(Stored data)
_ _ _ _ _ _ _

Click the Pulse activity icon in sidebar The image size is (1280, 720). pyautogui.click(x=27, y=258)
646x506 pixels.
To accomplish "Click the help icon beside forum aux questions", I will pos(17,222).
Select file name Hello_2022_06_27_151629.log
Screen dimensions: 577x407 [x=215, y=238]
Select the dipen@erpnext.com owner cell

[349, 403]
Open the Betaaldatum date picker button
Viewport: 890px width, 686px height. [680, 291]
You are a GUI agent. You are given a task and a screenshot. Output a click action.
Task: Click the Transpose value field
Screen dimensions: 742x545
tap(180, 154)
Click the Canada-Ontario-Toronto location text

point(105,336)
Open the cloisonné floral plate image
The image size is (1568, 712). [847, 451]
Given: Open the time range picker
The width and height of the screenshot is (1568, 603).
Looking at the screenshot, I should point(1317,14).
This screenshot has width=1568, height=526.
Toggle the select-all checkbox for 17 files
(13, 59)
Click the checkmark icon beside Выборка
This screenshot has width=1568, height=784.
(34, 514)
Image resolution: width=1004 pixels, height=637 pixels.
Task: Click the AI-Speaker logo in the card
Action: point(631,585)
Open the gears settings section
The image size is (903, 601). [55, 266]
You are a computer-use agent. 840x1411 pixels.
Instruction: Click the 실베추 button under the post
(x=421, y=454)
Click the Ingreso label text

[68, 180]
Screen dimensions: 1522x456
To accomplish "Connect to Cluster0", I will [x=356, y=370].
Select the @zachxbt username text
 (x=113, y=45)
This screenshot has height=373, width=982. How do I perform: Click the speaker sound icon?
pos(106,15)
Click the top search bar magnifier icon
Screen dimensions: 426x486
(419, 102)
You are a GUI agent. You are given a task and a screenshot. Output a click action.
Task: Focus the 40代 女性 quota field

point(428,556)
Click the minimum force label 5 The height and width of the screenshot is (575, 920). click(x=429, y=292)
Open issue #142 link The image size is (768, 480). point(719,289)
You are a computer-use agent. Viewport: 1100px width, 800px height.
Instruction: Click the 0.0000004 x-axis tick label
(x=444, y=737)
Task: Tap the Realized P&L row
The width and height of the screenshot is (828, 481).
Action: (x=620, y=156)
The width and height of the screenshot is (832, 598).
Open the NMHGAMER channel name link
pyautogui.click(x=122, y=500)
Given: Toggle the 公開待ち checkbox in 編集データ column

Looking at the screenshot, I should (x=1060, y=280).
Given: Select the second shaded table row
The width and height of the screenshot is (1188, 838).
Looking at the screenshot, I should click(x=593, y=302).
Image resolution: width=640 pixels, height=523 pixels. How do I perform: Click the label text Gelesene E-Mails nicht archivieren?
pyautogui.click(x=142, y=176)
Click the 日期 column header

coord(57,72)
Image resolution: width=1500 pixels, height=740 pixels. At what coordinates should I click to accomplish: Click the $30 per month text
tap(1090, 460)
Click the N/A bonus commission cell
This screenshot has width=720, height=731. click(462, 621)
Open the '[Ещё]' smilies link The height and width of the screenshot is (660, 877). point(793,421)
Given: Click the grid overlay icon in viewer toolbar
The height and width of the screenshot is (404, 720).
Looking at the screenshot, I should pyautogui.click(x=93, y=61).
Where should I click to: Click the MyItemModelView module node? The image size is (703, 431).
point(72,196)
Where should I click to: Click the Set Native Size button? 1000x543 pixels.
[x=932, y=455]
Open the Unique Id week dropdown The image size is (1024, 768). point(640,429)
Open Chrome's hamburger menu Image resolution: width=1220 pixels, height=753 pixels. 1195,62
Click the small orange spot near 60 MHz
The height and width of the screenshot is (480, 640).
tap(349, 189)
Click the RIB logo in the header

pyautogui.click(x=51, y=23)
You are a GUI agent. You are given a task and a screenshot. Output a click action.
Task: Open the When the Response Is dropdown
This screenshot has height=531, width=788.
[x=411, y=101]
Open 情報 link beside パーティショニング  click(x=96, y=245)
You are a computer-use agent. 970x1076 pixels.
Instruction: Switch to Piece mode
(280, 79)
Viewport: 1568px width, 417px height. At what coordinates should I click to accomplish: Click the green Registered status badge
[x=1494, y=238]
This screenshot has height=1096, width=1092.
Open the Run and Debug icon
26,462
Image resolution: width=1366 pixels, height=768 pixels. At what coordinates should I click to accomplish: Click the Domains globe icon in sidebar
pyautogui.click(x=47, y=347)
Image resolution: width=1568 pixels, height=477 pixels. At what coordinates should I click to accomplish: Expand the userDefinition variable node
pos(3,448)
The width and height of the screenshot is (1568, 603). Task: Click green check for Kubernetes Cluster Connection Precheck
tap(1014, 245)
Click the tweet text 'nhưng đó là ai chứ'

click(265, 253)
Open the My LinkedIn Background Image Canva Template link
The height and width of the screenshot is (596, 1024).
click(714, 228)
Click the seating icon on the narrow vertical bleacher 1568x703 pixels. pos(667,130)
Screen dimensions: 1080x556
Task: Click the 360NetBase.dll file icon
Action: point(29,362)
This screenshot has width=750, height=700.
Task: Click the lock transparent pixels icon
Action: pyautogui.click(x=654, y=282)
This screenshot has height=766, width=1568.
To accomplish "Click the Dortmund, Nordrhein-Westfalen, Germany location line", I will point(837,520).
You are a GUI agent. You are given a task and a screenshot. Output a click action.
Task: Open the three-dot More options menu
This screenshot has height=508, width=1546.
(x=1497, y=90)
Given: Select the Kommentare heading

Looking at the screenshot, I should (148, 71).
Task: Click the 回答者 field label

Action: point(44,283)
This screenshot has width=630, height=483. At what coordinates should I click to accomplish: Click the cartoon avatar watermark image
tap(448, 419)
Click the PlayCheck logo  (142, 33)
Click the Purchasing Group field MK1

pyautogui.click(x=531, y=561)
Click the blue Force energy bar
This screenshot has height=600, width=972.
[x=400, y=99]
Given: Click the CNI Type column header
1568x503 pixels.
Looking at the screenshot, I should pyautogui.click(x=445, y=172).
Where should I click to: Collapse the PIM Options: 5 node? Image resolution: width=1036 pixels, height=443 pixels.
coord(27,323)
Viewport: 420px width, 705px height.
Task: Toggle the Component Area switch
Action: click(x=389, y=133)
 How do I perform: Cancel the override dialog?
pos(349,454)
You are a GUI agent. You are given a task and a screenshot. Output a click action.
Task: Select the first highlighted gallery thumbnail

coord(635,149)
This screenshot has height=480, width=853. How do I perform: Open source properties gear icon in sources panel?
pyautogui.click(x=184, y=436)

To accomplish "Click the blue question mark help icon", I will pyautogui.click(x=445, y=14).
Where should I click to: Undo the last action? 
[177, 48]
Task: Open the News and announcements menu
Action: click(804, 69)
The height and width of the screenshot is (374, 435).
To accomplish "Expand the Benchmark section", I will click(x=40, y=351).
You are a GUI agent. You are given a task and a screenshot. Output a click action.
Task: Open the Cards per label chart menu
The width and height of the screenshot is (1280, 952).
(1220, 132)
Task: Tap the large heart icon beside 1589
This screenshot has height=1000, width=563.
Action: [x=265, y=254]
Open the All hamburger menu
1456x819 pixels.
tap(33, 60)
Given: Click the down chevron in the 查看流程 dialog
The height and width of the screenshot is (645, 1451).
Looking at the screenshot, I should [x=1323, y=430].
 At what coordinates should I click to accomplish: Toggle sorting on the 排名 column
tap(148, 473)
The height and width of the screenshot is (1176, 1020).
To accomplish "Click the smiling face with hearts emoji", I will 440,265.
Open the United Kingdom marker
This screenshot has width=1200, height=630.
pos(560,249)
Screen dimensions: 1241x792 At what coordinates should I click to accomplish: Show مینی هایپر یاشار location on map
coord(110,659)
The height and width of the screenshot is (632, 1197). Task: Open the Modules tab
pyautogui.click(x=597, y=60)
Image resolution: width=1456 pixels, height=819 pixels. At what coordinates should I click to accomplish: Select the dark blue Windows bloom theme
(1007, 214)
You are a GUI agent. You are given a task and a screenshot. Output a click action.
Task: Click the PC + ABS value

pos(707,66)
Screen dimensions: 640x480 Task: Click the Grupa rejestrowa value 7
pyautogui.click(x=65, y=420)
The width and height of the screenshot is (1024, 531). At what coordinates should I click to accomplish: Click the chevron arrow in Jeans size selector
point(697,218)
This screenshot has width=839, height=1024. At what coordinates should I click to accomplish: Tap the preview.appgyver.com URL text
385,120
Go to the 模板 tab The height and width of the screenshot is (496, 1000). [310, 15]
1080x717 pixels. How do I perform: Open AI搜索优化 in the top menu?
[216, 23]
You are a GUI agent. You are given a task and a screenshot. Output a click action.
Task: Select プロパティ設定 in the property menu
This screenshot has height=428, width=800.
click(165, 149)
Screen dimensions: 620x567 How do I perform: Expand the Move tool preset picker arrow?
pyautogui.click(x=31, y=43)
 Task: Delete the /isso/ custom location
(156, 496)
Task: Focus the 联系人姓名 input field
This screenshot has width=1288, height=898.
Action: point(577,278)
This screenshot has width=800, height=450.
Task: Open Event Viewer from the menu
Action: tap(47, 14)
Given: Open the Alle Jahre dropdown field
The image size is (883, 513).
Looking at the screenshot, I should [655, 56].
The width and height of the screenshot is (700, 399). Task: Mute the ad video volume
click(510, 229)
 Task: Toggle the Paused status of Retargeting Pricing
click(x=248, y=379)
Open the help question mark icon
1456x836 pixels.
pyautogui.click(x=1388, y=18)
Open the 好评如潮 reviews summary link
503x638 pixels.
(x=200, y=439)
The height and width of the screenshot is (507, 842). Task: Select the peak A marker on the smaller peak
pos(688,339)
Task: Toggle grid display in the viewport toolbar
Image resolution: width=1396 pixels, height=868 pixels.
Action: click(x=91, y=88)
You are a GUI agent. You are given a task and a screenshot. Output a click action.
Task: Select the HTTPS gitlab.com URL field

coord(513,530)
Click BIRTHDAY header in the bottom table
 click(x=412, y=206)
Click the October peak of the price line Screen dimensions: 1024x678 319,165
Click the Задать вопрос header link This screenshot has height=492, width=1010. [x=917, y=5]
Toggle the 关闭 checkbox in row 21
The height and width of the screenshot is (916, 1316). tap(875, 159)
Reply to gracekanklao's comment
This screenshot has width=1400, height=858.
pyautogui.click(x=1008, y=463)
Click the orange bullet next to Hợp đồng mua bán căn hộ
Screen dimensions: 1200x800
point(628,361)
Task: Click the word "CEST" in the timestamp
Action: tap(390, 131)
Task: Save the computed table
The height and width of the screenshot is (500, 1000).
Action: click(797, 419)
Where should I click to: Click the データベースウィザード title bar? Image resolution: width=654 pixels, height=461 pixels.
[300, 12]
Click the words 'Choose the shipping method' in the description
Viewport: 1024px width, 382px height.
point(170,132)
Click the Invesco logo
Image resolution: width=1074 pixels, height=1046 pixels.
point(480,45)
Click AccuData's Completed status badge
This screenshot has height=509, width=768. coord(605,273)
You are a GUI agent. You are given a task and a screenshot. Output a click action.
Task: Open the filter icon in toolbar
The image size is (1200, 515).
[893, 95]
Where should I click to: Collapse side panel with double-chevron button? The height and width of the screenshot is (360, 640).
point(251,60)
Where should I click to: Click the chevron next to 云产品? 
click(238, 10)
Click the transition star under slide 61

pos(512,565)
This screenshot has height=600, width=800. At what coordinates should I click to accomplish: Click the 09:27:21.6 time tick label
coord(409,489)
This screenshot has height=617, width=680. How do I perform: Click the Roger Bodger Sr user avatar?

_ _ _ _ _ _ _

Lines from the beginning of the data above through the line containing "This screenshot has width=1568, height=526." are to be returned exactly, and no others.

▶ _COMPLETED EXERCISE_
Click the Pulse activity icon in sidebar The image size is (1280, 720). pyautogui.click(x=27, y=258)
646x506 pixels.
To accomplish "Click the help icon beside forum aux questions", I will pos(17,222).
Select file name Hello_2022_06_27_151629.log
Screen dimensions: 577x407 [x=215, y=238]
Select the dipen@erpnext.com owner cell

[349, 403]
Open the Betaaldatum date picker button
Viewport: 890px width, 686px height. [680, 291]
You are a GUI agent. You are given a task and a screenshot. Output a click action.
Task: Click the Transpose value field
Screen dimensions: 742x545
tap(180, 154)
Click the Canada-Ontario-Toronto location text

point(105,336)
Open the cloisonné floral plate image
The image size is (1568, 712). [847, 451]
Given: Open the time range picker
The width and height of the screenshot is (1568, 603).
Looking at the screenshot, I should point(1317,14).
This screenshot has width=1568, height=526.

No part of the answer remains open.